TypeError: Column is not iterable

Question

s = ["abcd:{'name':'john'}","defasdf:{'num':123}"]
df = spark.createDataFrame(s, "string").toDF("request")
display(df)

+--------------------+
|             request|
+--------------------+
|abcd:{'name':'john'}|
| defasdf:{'num':123}|
+--------------------+

I would like to get as

+--------------------+---------------+
|             request|            sub|
+--------------------+---------------+
|abcd:{'name':'john'}|{'name':'john'}|
| defasdf:{'num':123}|    {'num':123}|
+--------------------+---------------+

I did write as below, but it is throwing error :

TypeError: Column is not iterable

df = df.withColumn("sub",substring(col('request'),locate('{',col('request')),length(col('request'))-locate('{',col('request'))))
df.show()

Can someone please help me ?

Answer 1

You need to use substring function in SQL expression in order to pass columns for position and length arguments.
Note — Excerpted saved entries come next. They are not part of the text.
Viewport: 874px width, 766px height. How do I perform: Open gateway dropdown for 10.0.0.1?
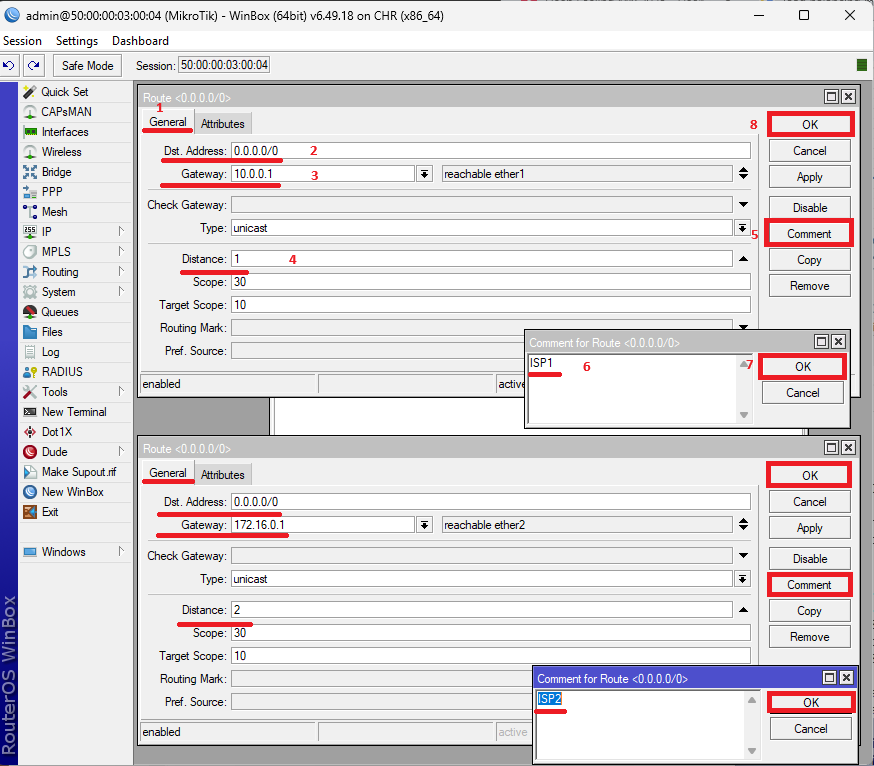[x=424, y=174]
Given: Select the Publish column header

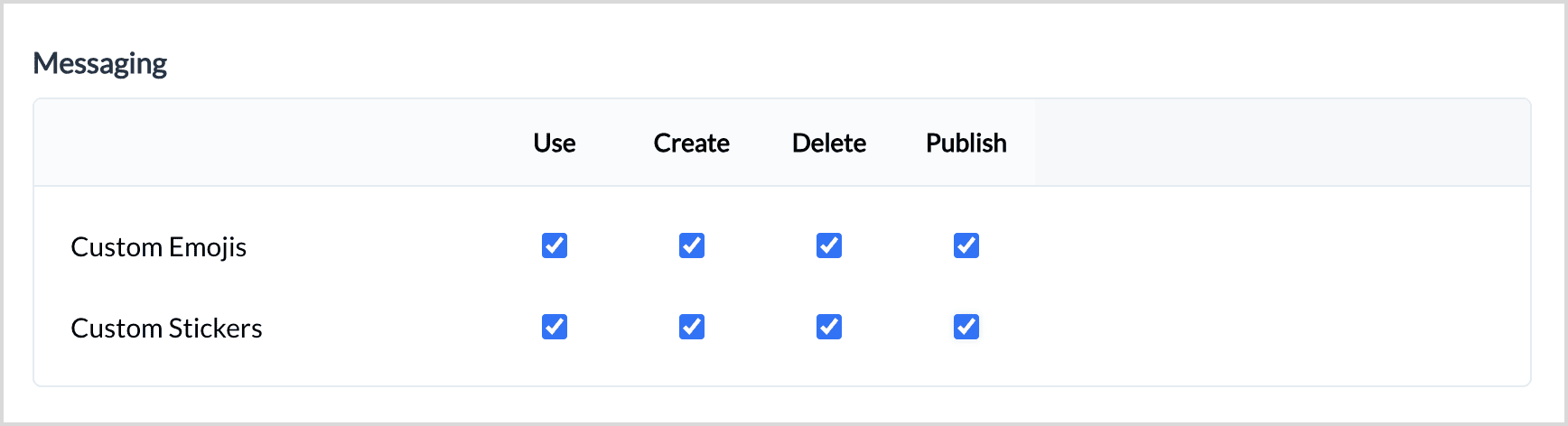Looking at the screenshot, I should pyautogui.click(x=966, y=144).
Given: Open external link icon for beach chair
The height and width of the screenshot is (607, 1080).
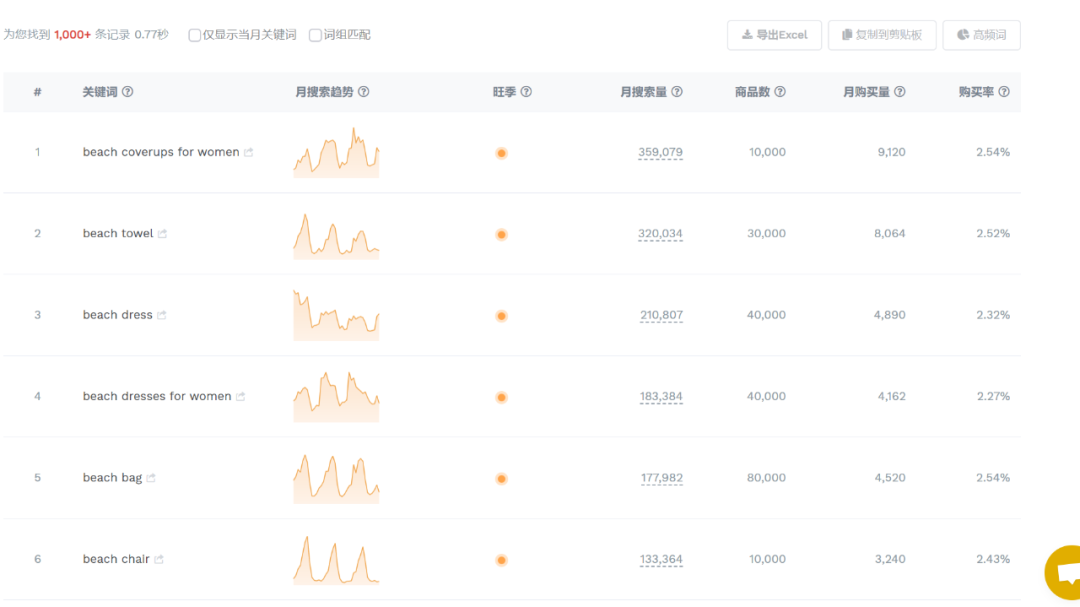Looking at the screenshot, I should (158, 560).
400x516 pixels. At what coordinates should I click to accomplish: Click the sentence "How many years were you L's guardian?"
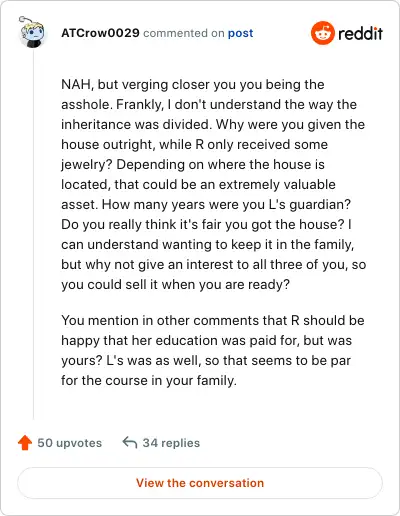(x=226, y=204)
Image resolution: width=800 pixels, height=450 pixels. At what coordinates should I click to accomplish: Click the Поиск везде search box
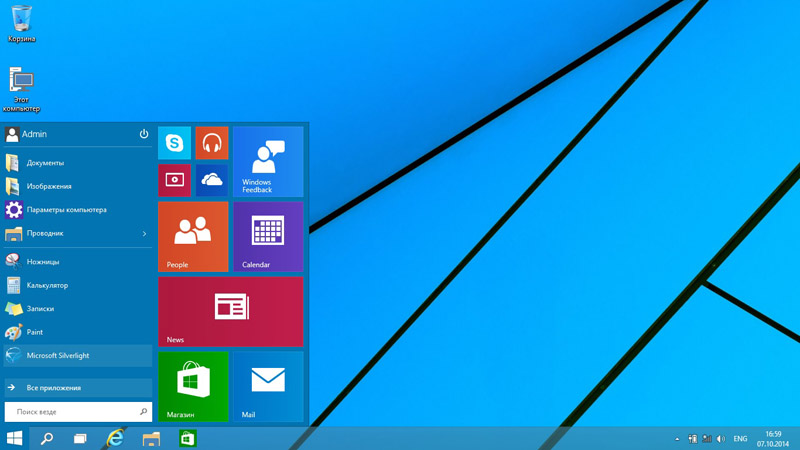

Note also that you need to add +1 to length to get correct result:

import pyspark.sql.functions as F

df = df.withColumn(
    "json",
    F.expr("substring(request, locate('{',request), length(request) - locate('{', request) + 1)")
)

df.show()
#+--------------------+---------------+
#|             request|           json|
#+--------------------+---------------+
#|abcd:{'name':'john'}|{'name':'john'}|
#| defasdf:{'num':123}|    {'num':123}|
#+--------------------+---------------+

You could also consider using regexp_extract function instead of substring like this:

df = df.withColumn(
    "json",
    F.regexp_extract("request", "^.*:(\\{.*\\})$", 1)
)